St. Charles also has an initiative underway for youth who present to the emergency room with any suicide risk, bringing in Youth Villages to ensure that patient is not lost to follow-up care after discharge.
Last year, the Joint Commission, which accredits hospitals and other health care organizations, recently sent out a sentinel event alert advising hospitals they need to better identify and treat individuals at risk for suicide. That could further drive interest in the Zero Suicide framework.
Zero Suicide is also part of the national strategy for suicide prevention, and federal grants for suicide prevention are now requiring grantees to incorporate the strategy as a condition of funding. Oregon is redefining the role of its suicide prevention coordinator and will even rename the position as the Zero Suicide coordinator.
“What really excites me about it is it makes it look possible,” said Donna Noonan, Oregon’s suicide prevention coordinator. Noonan has officially retired from the post, but is serving as a consultant to the state until a new coordinator can be hired.
Suicide is the eighth leading cause of death in Oregon, and among youth, it’s the second. Oregon, like most Western states, has suicide rates above the national level.

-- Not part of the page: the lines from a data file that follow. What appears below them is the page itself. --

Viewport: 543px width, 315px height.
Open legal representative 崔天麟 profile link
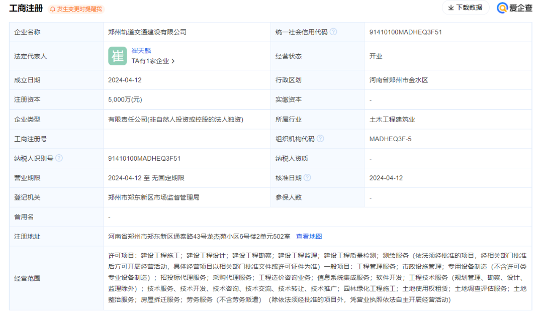click(141, 51)
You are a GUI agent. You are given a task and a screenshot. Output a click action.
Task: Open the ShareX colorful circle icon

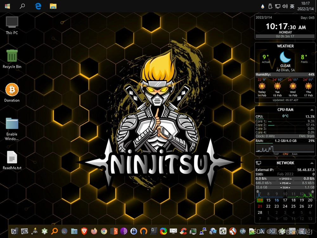click(163, 231)
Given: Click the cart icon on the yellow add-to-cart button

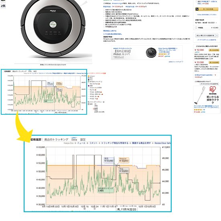Looking at the screenshot, I should click(197, 9).

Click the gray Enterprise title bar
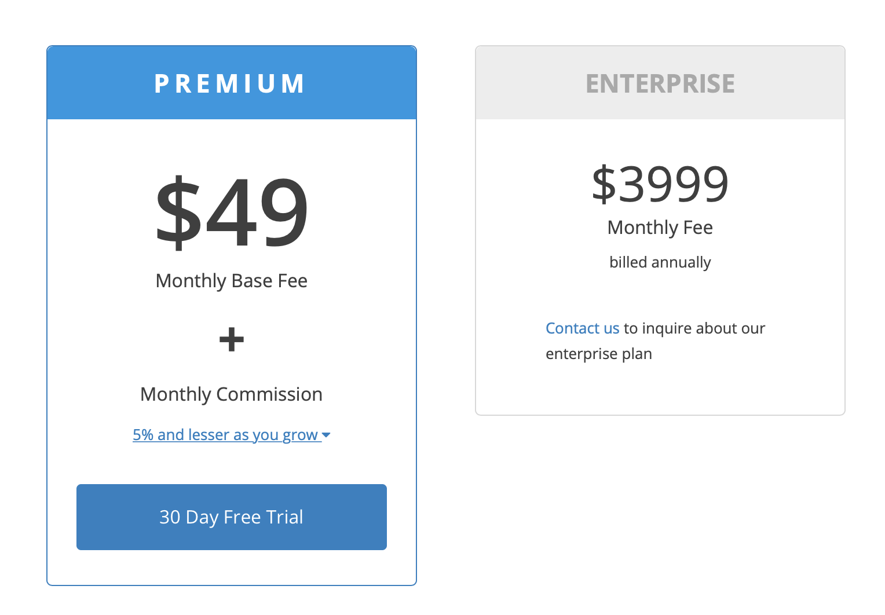point(660,82)
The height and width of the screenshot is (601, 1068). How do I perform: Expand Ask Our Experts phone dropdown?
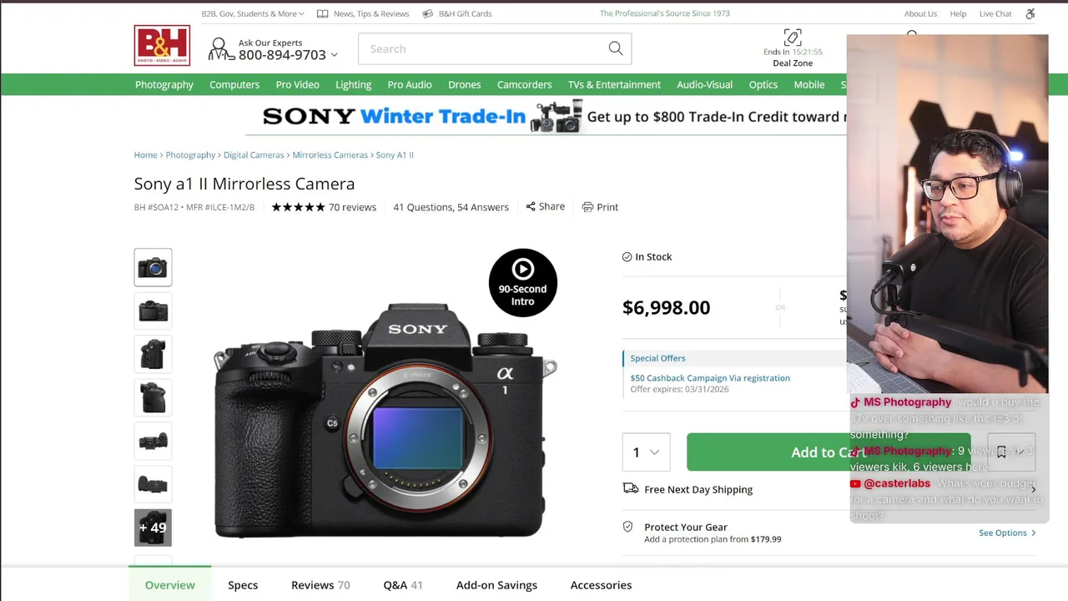point(278,49)

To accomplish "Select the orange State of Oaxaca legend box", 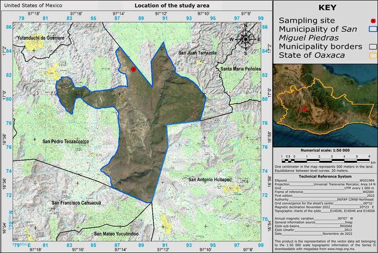I will 373,55.
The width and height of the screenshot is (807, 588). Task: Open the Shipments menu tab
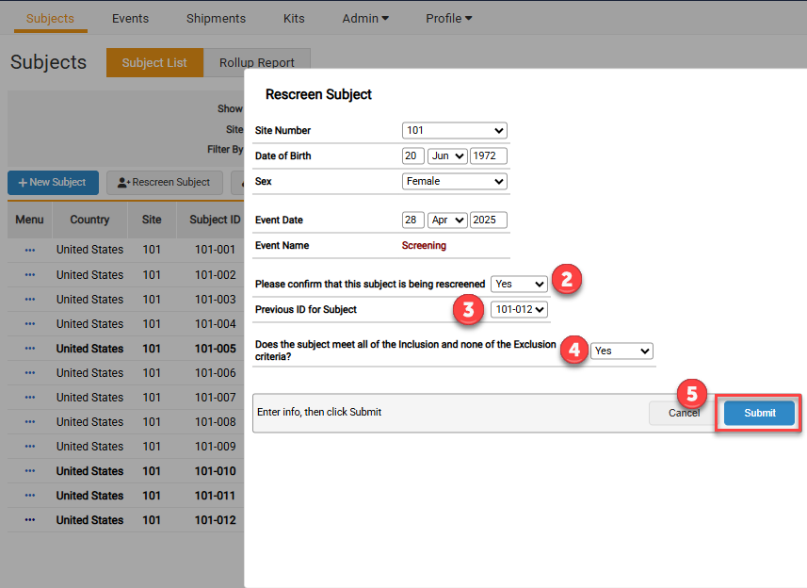(216, 18)
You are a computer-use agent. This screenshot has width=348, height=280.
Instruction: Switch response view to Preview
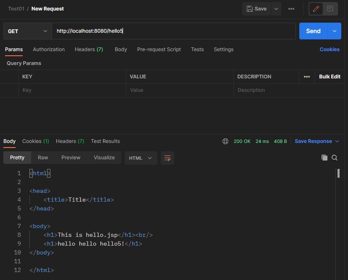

“The reality is, we’re more likely to come in contact with somebody who is suicidal than somebody having a heart attack,” she said.
Keys, who is part of an effort to collect Zero Suicide strategies from across Oregon into a toolkit for interested providers, says stakeholders need to walk a fine line when talking about the ability to get to zero.
“We have to be careful because we don’t want to alienate people who lost somebody by suicide and create feelings of guilt,” she said. “Individuals do the best they can, but the challenges are within the system.”
Similar concerns apply to providers who may feel the pressure of getting to zero is too great. The goal is clearly motivational for many, but others may resist or feel it’s not really possible.
“We’re not going to take ourselves to task if we have a suicide, but we are going to move toward something that we would aspire to,” Keys said. “And I think buying into that is easier than making themselves feel guilty if they don’t prevent every one.”